Bill groaned. "Roger, that's not fair! If there's a military-type tulpa out there, it's Herb's tulpa."
"Nevertheless, this particular bit of research is your baby," Roger said, and gave Bill a severe look. "Sandra's got the joke book and Herb's got the nut book. You owe me an inspiration. In the meantime, I expect you to check into the wonderful world of tulpas."
"What about him?" Bill asked sulkily. The him he was looking at was yours truly.
"John also has a project," Roger told him. "Don't you, John?"
"That I do," I replied, reminding myself again not to go home without diving back into the dusty atmosphere of the mailroom at least one more time. According to Tina, what I'd been looking for was in a purple box, on the bottom shelf, and way back in the corner.
No, not according to Tina.
According to OUIJA.
"It's time to go to work," Roger said, "but I want to make three suggestions before I turn you loose. The first is that you stay away from the janitor's closet, no matter how drawn to it you may feel. If the urge gets really strong, do what the alkies do: call someone else who may have the same problem and talk about it until the urge goes away. Okay?"
His eyes swept us: Sandra once more sitting as prim and neat as a freshman coed at her first sorority social, Herb and Bill side by side on the floor, Mr. Stout and Mr. Narrow. Roger's baby blues touched me last. None of us said anything out loud, but Roger heard us just the same. That's the way it is at Zenith House right now. It's amazing, and most of the world would no doubt find it flat unbelievable, but that's the way it is. For better or worse. And because what he heard was what he wanted, Roger nodded and sat back, relaxing a bit.
"Second thing. You may feel the urge to tell someone outside this office about what has happened here...what is happening. I urge you with all my heart not to do it."
He doesn't have to worry about it. We won't, none of us. It's ordinary human nature to want to confide a great and wonderful secret to which you have become privy, but not this time. I didn't need telepathy to know that; I saw it in their eyes. And I remembered something rather unpleasant from my childhood. There was this kid who lived up the street from me, not the world's nicest one by any means-Tommy Flannagan. He was skinny as a rail. He had a sister, maybe a year or two younger, who was much heavier. And sometimes he would chase her until she cried, yelling Greedy-guts, greedy-guts, greedy-greedy-greedy-guts! I don't know if poor little Jenny Flannagan was a greedy-guts or not, but I know that's what we looked like right then, the five of us: a bunch of greedy-guts editors sitting around in Roger Wade's office.

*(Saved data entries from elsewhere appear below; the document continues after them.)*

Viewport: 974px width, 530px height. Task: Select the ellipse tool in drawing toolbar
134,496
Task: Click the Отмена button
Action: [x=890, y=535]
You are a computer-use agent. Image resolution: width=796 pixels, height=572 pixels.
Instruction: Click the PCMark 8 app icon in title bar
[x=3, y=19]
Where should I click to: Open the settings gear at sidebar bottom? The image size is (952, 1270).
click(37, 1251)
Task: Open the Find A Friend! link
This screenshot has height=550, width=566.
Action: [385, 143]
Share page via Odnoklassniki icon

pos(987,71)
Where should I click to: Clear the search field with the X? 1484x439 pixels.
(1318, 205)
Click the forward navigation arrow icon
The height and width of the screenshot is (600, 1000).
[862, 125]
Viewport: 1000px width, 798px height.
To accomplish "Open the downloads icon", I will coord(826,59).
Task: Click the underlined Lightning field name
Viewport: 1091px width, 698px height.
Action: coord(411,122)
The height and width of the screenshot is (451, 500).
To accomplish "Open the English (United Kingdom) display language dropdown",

That look haunts me, because I'm sure it was on my face, too. The plant feels good. It gives off good smells. Its touch isn't slimy, not repulsive; it feels like a caress. A life-giving caress. Sitting here now, my eyes drooping after another long day (and I still have reading to do, if I can ever finish this entry), I wish I could feel it again. I know it would revive me, cheer me up and rev me up. And yet, some drugs also make you feel good, don't they? Even while they're killing you, they're making you feel good. Maybe that's nonsense, a little Puritanical holdover like a race memory, or maybe it's not. I just don't know. And for the time being, I guess it doesn't matter. Still...
Greedy-guts, greedy-guts, greedy-greedy-greedy-guts.
There was a moment of silence in the office and then Sandra said, "No one's going to spill the beans, Roger."
Bill: "It's not just about saving our jobs in this lousy pulp-mill, either."
Herb: "We want to stick it to that p.r.i.c.k Enders as bad as you do, Roger. Believe it."
"Okay," Roger said. "I do. Which brings me to the last thing. John has been keeping a diary."
I almost jumped out of my seat and started to ask how he knew that- I hadn't told him-then realized I didn't have to. Thanks to Zenith down there in Riddley Walker country, we know a lot about each other now. More than is healthy for us, probably.